17 Feb 2017
Greece still pushing a Sisyphean boulder
Over the last few weeks concerns over the outlook for Greece have been rising again. These concerns came to a head with the release of the IMF’s 2017 Greek Article IV publication, which highlighted ‘explosive and highly unsustainable debt’, as well as a rare difference of opinion within the IMF’s Executive Board.

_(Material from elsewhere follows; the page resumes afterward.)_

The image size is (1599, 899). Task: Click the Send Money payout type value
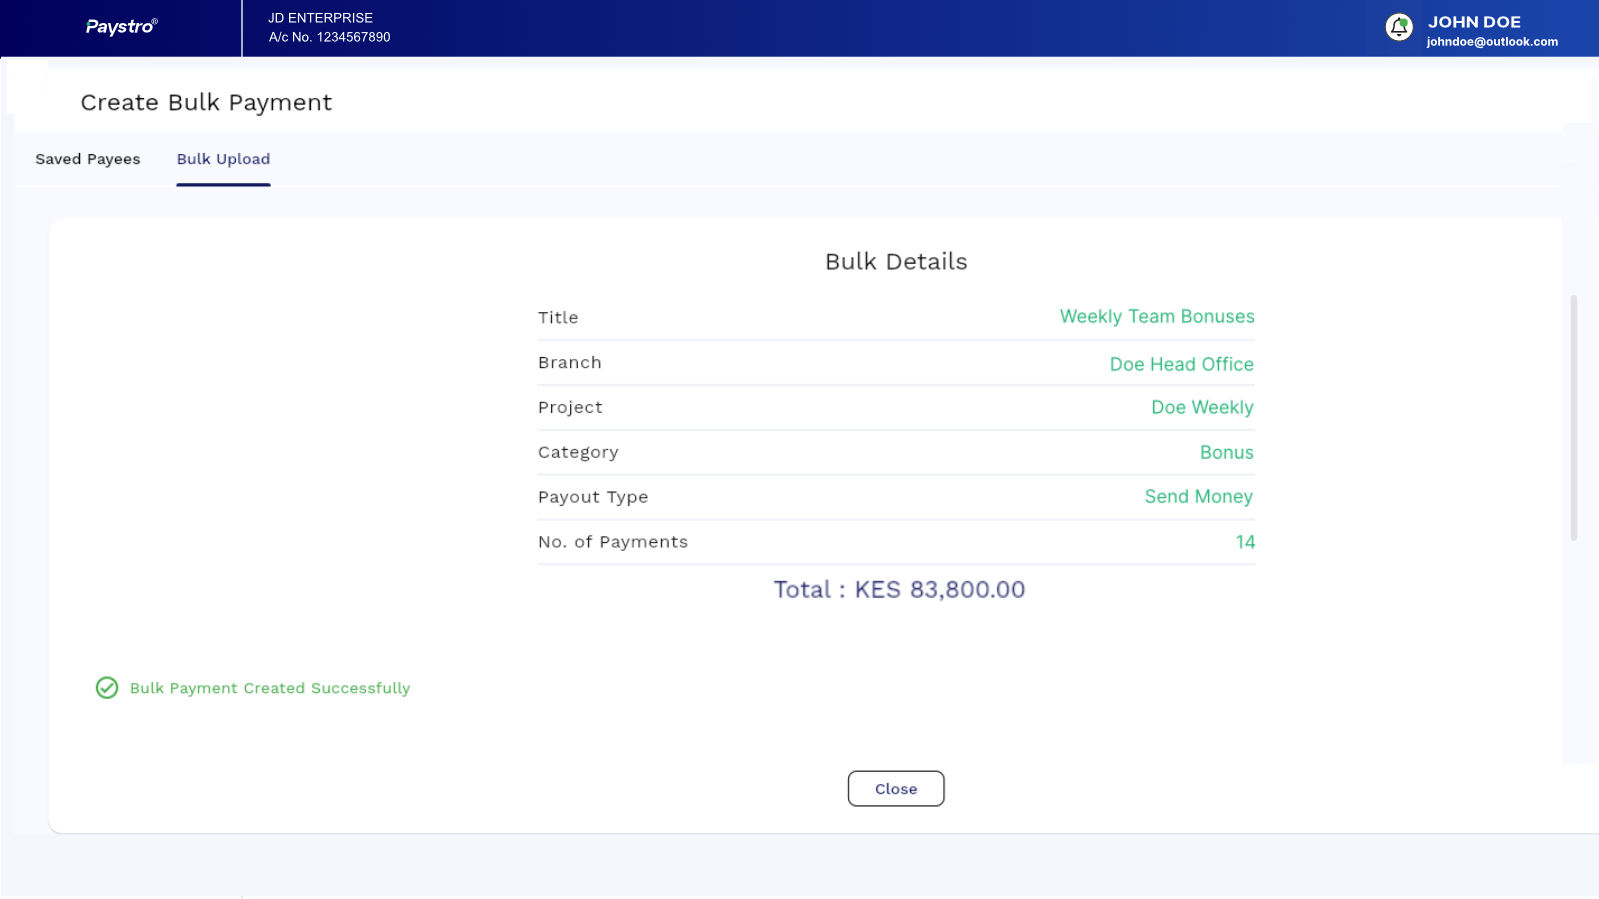[x=1198, y=497]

Short dated Greek bonds sold off, pushing the 17th July 2017 bond yield to 13.2% (see chart 1), as investors fretted over the apparent disagreements between the creditors and Greece and the potential risk that July’s debt repayments could be missed if no agreement was reached.
State of play
In August 2015 Greece signed a third (€86bn) bailout programme with the European Stability Mechanism (ESM) (whilst it was assumed the IMF would provide new funds, at the time of writing that had not been agreed). Of the third programme €13bn was initially disbursed and a second €10.3bn tranche approved in May 2016 following the completion of the first review. However, since then the programme has effectively been ‘off-track’ with the second review, which was meant to have been completed in Q4 2016. As a result a €6.1bn payment to Greece has been delayed due to disagreements between Greece and its creditors and even between the creditors (IMF, European Commission).

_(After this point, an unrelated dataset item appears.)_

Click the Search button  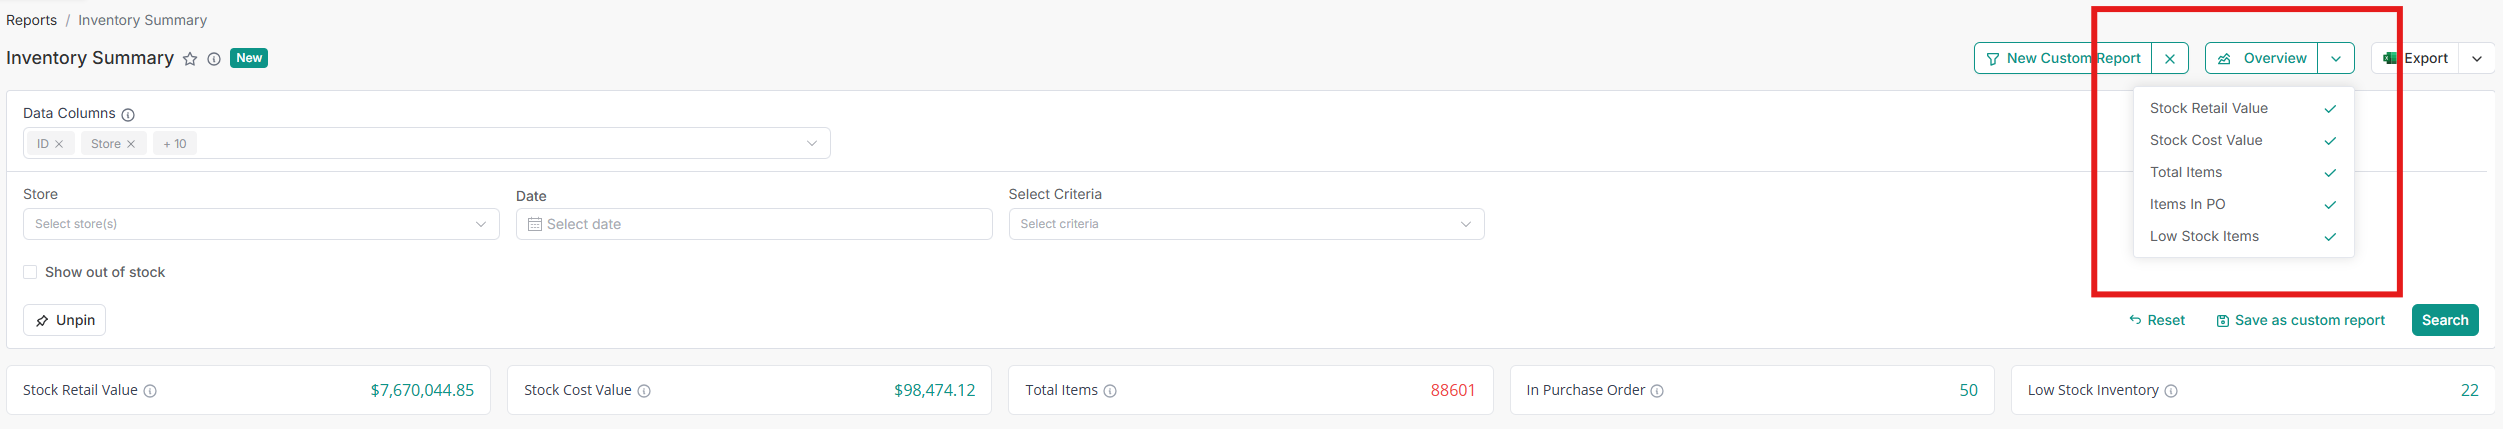click(2444, 320)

There are a number of issues at the heart of the disagreements:
- Greece threw a curveball into discussions back in December when it took unilateral action in approving a bonus pension payment and suspended a planned VAT increase on the Aegean islands. The move prompted Greece’s euro area creditors to suspend short-term debt relief measures which were agreed early December and talks were halted. Whilst talks have resumed, Greece’s unilateral fiscal policy measures, differing views on reforms (most notably in the labour market) and implementation fatigue are all weighing on talks.

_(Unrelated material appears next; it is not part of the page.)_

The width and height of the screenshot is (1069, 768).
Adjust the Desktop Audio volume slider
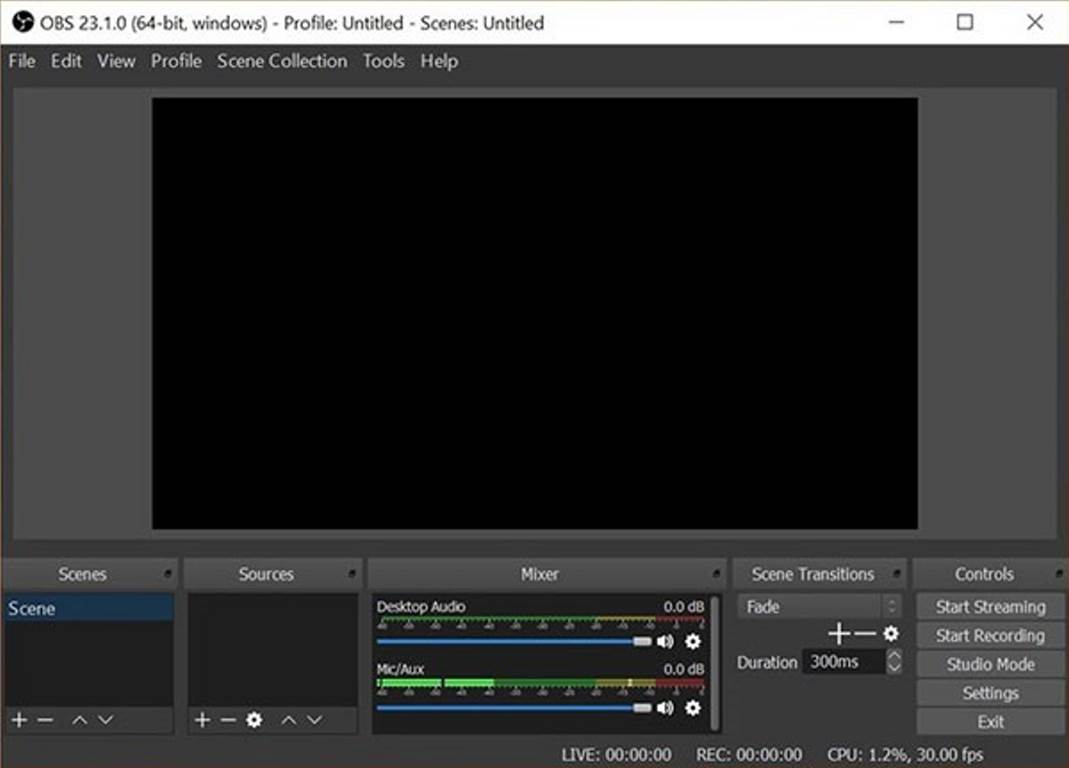point(640,641)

- Primary budget surplus: One major issue that has dogged discussions surrounds Greece’s medium term primary surplus targets (deficit minus interest payments). Under the current programme’s MoU (Memorandum of Understanding) Greece is expected to meet a primary surplus target of 3.5% of GDP in 2018. However the IMF has a more pessimistic outlook in assuming that under current policy the surplus will stand at only 1.5%. Greece has already legislated for contingency measures, known as ‘the cutter’, should the 3.5% 2018 target not be met. Not only that, but under the MoU Greece is also expected to achieve a 3.5% surplus for the following 10 years as well, which is where the disagreements between the creditors and accusations of overly bearish IMF forecasts have arisen. Whilst the EC has assumed Greece can meet a 3.5% primary surplus, the IMF in its latest review suggested that such a primary surplus could only be achieved with further fiscal measures.
- On Friday 10th February there appeared to have been some convergence of views with a common proposal being put forward to Greece suggesting that the impasse could be broken if Greece were to take additional fiscal measures worth 2% of GDP (approx. €4bn); 1% to be legislated for now and a further set of measures worth 1% after 2018, if they were required. But after 7 years of austerity it remains to be seen how politically feasible this proposal would be given PM Tsipras’ previous pledge not to legislate for ‘a single euro’ worth of additional measures.